WHAT TO DO -
Please filter the entries and return only the lines that include "Identify".

▶

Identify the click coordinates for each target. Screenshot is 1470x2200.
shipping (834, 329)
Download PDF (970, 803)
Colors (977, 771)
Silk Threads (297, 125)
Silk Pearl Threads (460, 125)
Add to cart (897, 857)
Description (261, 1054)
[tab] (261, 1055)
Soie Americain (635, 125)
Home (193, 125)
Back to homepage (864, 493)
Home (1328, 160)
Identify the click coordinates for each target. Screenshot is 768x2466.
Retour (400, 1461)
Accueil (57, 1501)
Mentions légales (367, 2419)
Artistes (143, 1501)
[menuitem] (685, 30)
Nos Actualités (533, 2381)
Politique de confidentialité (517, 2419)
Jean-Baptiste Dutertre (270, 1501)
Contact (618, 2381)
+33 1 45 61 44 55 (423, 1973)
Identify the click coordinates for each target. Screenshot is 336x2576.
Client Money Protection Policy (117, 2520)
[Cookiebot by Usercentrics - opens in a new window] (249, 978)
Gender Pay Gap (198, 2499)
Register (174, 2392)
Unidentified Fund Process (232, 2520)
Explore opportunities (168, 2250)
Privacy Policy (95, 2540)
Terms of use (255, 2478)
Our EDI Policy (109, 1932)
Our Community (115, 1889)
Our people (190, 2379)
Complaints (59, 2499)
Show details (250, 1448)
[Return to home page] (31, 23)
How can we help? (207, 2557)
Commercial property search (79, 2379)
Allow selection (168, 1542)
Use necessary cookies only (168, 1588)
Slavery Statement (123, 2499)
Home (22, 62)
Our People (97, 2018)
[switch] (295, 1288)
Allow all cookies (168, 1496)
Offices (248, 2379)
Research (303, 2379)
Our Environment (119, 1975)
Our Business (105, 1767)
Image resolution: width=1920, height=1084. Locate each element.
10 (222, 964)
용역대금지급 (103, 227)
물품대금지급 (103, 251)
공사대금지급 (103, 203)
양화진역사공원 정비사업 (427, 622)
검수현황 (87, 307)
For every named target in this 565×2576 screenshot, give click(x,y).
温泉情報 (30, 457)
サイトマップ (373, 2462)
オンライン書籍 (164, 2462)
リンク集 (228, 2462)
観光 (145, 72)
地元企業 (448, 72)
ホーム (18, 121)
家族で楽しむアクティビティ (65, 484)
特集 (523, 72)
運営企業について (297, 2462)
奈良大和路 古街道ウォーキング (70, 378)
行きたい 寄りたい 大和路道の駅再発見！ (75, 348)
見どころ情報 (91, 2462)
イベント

◀

TASK SOLUTION -
Identify the click coordinates for each target. Screenshot is 1470x2200.
Identify the click coordinates for each target. Screenshot is 768x2466.
Identify the click coordinates for each target. Screenshot is 336x2576.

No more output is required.